Population stratification was assessed by multidimensional scaling analysis and compared with Hapmap II (release 22) European descent (CEU), Han Chinese, Japanese and Yoruba reference populations; all individuals with non-European ancestry were removed.
SNPs with a minor allele frequency of < 1%, a call rate of < 95% or evidence for violations of Hardy-Weinberg equilibrium (P < 5E-7) were removed. Cryptic relatedness was measured as proportion of identity by descent (IBD > 0.1). Related subjects that passed all other quality control thresholds were retained during subsequent phasing and imputation. 9,115 subjects and 500,527 SNPs passed these quality control filters.
ALSPAC mothers were genotyped using the Illumina human660W-quad array at Centre National de Génotypage (CNG) and genotypes were called with Illumina GenomeStudio. PLINK (v1.07) was used to carry out quality control measures on an initial set of 10,015 subjects and 557,124 directly genotyped SNPs. SNPs were removed if they displayed more than 5% missingness or a Hardy-Weinberg equilibrium P value of less than 1.0e-06. Additionally SNPs with a minor allele frequency of less than 1% were removed.
Samples were excluded if they displayed more than 5% missingness, had indeterminate X chromosome heterozygosity or extreme autosomal heterozygosity. Samples showing evidence of population stratification were identified by multidimensional scaling of genome-wide identity by state pairwise distances using the four HapMap populations as a reference, and then excluded.
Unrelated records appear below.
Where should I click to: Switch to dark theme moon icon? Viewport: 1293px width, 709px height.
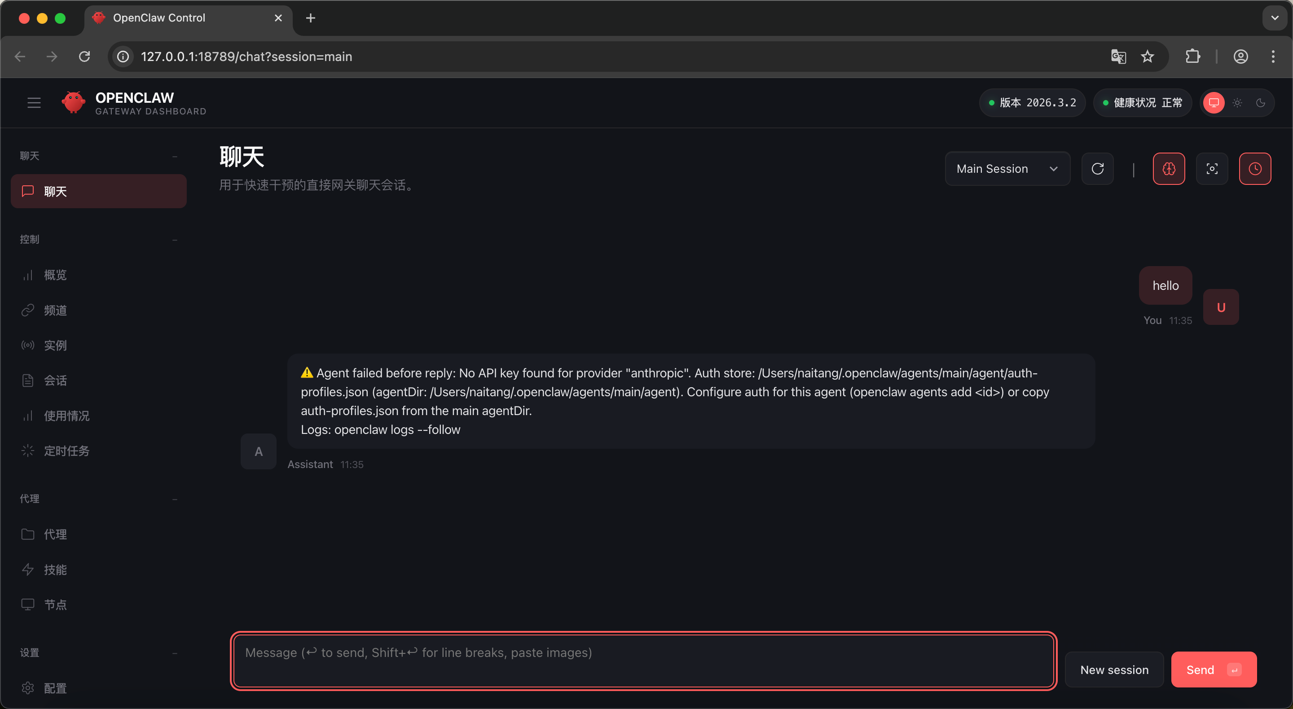coord(1260,103)
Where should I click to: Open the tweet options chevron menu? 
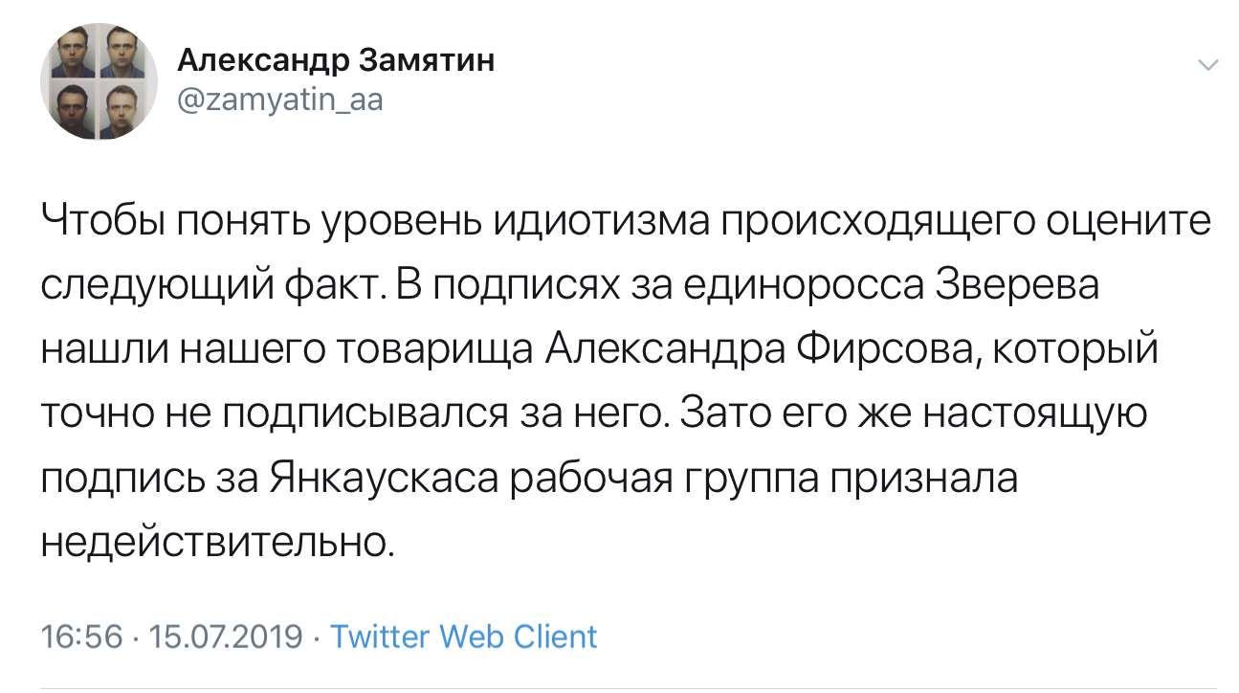(x=1208, y=65)
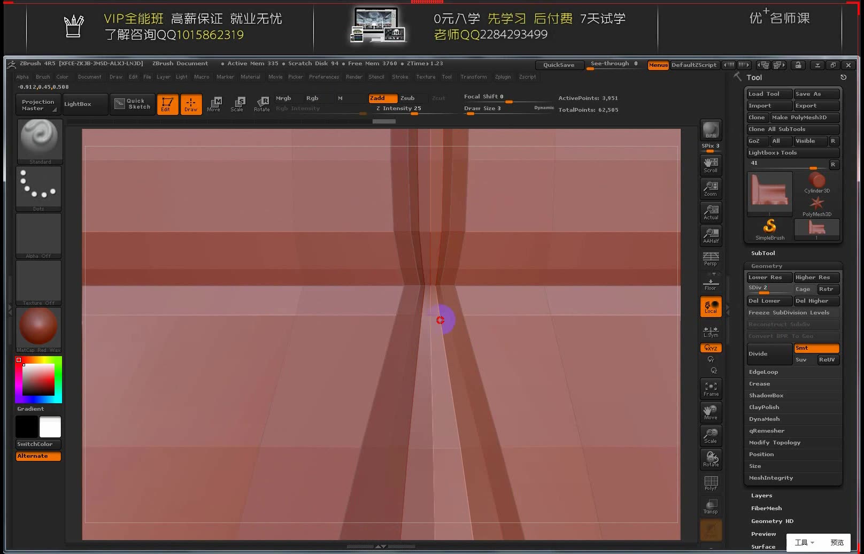Screen dimensions: 864x554
Task: Toggle the Floor grid icon
Action: 711,282
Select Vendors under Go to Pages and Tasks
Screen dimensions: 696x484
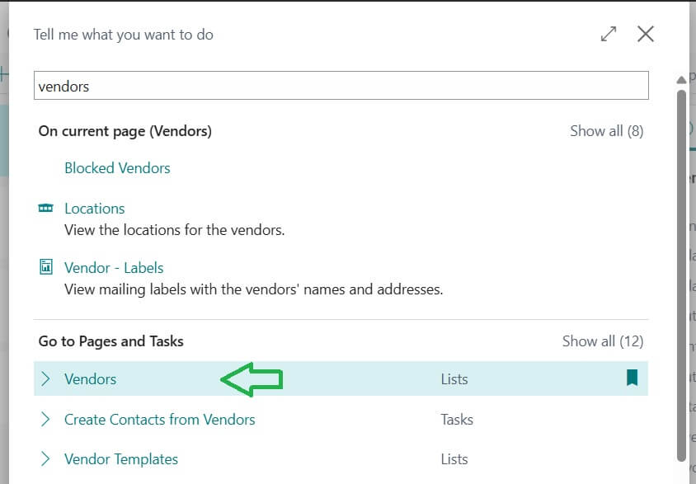[x=91, y=378]
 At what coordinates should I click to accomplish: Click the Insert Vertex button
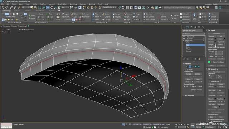[216, 34]
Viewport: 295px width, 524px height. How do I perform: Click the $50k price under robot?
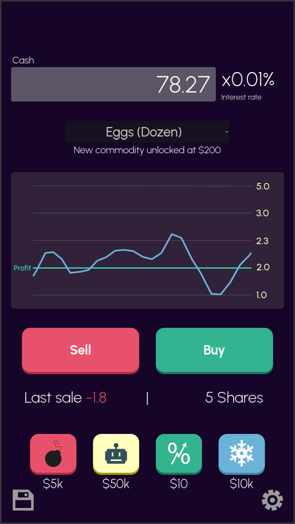pyautogui.click(x=116, y=484)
Cryptic relatedness was assessed using a IBD estimate of more than 0.125 which is expected to correspond to roughly 12.5% alleles shared IBD or a relatedness at the first cousin level. Related subjects that passed all other quality control thresholds were retained during subsequent phasing and imputation. 9,048 subjects and 526,688 SNPs passed these quality control filters.
We combined 477,482 SNP genotypes in common between the sample of mothers and sample of children. We removed SNPs with genotype missingness above 1% due to poor quality (11,396 SNPs removed) and removed a further 321 subjects due to potential ID mismatches. This resulted in a dataset of 17,842 subjects containing 6,305 duos and 465,740 SNPs (112 were removed during liftover and 234 were out of HWE after combination). We estimated haplotypes using ShapeIT(v2.r644) which utilises relatedness during phasing. We obtained a phased version of the 1000 genomes reference panel (Phase 1, Version3) from the Impute2 reference data repository (phased using ShapeItv2.r644, haplotype release date Dec 2013). Imputation of the target data was performed using Impute V2.2.2 against the reference panel(all polymorphic SNPs excluding singletons), using all 2186 reference haplotypes (including non-Europeans).
This gave 8,237 eligible children and 8,196 eligible mothers withavailable genotype data after exclusion of related subjects using cryptic relatedness measures described previously.
Known issues: There is a known strand issue present within this imputation: The Dec 2013 haplotype release of 1000 genomes phase 1 version 3 have 199 reported SNPs with incorrect strand. For more information and the origins of this list please visit https://mathgen.stats.ox.ac.uk/impute/data_download_1000G_phase1_integrated_SHAPEIT2_16-06-14.html. It is very unlikely that they have systematic effects across the genome and most probably are just isolated to these 199 known problematic SNPs. The user is advised to discard them from their analysis.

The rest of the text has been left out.